Abraham Pacheco est inarrêtable sur les poissons de Guyane et pourtant, il ne raffole pas de la chair de poisson. Il en consomme occasionnellement :
« J’aime pêcher c’est un plaisir d’attraper les poissons avec les différentes techniques. Quand j’étais plus jeune ma passion c’était de sortir les poissons, aujourd’hui, j’apprécie davantage la sensation au début de la touche ou encore de l’attaque. J’ai déjà sorti un mérou de 200 kg à la canne. Je pêche depuis 10 ans au moins 4 fois dans la semaine en tenant compte des lunes. Principalement pendant les quarts de lune car à ce moment-là l’eau est beaucoup plus propre et les poissons se rapprochent du bord pour se nourrir. Quand l’eau est salée et agitée, ils vont plus loin au large ou l’eau est plus claire. »

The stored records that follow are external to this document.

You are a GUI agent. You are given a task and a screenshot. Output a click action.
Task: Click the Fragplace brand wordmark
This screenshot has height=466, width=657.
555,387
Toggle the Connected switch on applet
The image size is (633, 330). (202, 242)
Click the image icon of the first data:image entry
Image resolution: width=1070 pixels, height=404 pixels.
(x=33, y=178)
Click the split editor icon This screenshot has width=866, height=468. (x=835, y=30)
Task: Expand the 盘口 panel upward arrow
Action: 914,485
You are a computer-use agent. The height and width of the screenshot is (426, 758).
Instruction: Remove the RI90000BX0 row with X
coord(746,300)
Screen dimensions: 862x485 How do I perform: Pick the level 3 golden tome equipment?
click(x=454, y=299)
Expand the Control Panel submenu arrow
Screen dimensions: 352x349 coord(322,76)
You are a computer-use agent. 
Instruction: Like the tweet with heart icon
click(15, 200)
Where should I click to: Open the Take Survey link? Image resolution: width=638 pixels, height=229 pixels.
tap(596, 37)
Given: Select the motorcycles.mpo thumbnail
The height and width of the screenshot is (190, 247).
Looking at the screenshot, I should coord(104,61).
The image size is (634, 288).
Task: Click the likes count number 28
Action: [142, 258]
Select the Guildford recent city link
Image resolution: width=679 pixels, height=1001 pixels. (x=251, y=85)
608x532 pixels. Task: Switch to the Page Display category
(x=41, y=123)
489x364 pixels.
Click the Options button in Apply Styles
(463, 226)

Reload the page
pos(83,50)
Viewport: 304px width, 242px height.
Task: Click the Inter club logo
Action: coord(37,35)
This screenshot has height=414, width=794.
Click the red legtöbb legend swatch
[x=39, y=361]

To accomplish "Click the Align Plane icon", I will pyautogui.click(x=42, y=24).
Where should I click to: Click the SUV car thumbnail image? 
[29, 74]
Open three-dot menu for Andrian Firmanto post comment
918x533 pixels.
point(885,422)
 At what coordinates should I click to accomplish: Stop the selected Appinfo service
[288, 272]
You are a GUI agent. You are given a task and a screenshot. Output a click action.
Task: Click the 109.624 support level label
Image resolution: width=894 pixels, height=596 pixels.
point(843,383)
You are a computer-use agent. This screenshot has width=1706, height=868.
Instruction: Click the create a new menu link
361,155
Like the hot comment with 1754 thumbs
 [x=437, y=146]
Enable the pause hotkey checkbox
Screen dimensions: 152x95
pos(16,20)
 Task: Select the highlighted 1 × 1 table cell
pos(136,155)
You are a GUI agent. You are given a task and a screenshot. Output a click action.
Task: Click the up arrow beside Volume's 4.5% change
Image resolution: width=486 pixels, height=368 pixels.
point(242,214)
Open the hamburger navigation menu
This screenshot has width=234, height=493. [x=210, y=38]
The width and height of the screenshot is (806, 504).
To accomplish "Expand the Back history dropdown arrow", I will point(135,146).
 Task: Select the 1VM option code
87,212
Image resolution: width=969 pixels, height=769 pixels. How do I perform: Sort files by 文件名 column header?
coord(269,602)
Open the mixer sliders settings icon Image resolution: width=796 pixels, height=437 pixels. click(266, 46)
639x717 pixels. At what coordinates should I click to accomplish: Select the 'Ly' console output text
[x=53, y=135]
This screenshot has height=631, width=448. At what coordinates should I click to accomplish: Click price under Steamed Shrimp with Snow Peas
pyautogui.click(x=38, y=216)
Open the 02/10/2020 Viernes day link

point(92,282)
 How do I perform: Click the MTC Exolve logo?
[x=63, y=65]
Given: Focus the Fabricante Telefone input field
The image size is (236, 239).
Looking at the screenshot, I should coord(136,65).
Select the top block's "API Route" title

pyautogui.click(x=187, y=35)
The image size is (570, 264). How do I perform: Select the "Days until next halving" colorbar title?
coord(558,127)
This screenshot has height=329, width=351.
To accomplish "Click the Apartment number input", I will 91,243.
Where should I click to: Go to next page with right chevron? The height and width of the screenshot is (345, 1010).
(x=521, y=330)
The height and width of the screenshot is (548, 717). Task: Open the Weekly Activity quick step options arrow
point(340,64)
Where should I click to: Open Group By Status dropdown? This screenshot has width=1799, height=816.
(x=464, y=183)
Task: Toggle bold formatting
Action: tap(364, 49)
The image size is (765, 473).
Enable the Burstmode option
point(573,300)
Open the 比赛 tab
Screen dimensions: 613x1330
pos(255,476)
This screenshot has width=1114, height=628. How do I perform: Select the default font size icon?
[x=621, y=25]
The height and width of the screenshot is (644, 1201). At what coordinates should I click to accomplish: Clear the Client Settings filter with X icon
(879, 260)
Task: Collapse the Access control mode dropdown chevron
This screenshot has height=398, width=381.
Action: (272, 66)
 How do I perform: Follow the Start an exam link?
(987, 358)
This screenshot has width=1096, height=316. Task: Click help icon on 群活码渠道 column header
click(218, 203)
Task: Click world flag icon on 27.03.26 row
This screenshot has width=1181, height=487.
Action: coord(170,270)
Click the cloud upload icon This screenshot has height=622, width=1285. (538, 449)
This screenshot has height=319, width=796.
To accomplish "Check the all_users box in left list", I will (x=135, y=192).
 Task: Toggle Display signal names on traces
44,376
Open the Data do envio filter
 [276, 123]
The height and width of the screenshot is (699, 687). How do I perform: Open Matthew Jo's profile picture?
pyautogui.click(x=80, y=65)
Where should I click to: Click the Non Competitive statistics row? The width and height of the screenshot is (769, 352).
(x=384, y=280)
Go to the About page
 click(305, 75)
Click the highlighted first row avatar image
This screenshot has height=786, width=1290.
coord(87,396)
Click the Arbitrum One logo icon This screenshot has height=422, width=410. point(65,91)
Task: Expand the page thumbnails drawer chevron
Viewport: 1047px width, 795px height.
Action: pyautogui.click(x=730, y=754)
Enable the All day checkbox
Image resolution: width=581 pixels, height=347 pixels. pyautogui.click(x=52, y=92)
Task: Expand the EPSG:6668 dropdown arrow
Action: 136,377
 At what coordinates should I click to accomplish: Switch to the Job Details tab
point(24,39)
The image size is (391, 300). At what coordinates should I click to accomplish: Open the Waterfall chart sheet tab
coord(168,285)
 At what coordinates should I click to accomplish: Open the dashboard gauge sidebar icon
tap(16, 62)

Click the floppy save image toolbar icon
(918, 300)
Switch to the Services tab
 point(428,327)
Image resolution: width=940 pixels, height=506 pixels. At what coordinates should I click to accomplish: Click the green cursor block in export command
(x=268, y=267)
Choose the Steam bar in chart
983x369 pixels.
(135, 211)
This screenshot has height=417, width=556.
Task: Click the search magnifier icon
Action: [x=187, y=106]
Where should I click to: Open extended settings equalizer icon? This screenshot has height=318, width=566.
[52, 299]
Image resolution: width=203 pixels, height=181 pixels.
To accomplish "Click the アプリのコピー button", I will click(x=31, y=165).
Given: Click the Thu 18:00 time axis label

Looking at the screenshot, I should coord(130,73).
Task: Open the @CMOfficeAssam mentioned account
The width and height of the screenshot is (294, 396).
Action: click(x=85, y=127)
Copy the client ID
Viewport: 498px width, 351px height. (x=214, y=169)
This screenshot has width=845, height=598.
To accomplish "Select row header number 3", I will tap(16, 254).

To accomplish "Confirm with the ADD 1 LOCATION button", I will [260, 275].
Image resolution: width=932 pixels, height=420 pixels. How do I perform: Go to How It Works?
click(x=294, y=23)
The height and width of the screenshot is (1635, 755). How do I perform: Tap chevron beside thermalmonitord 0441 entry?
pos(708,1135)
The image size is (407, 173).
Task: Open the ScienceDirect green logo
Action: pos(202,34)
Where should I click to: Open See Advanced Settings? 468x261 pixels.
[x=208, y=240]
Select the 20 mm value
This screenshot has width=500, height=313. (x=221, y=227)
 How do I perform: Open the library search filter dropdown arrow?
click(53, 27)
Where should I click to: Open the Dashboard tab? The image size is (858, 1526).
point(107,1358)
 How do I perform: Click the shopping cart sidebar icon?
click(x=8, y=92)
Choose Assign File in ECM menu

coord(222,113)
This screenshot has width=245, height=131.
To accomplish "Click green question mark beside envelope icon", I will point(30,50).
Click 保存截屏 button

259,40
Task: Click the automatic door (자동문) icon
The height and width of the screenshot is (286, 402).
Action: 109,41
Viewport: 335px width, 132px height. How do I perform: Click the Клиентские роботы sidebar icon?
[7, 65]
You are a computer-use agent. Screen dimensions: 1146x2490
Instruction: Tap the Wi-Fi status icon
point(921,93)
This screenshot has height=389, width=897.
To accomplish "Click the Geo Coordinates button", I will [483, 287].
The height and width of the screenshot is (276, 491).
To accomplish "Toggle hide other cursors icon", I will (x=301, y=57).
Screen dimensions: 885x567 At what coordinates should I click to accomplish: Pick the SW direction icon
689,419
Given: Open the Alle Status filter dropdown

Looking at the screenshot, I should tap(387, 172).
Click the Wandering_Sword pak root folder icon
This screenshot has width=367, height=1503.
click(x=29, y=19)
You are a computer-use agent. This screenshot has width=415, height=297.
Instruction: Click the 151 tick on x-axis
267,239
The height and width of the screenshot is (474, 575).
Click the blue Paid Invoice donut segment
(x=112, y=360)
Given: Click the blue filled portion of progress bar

Le pêcheur s’est nourri d’informations auprès de son grand frère et de sa mère mais au fil du temps, il a consigné ses propres observations. D’ailleurs, il partage sur son réseau social de nombreuses vidéos sur ces sorties. De quoi alimenter les phantasmes des amateurs de pêche.
La Guyane est un spot de pêche impressionnant à tel point qu’il y a maintenant une activité touristique de pêche de plus en plus développée nous confiait également un autre pêcheur expérimenté.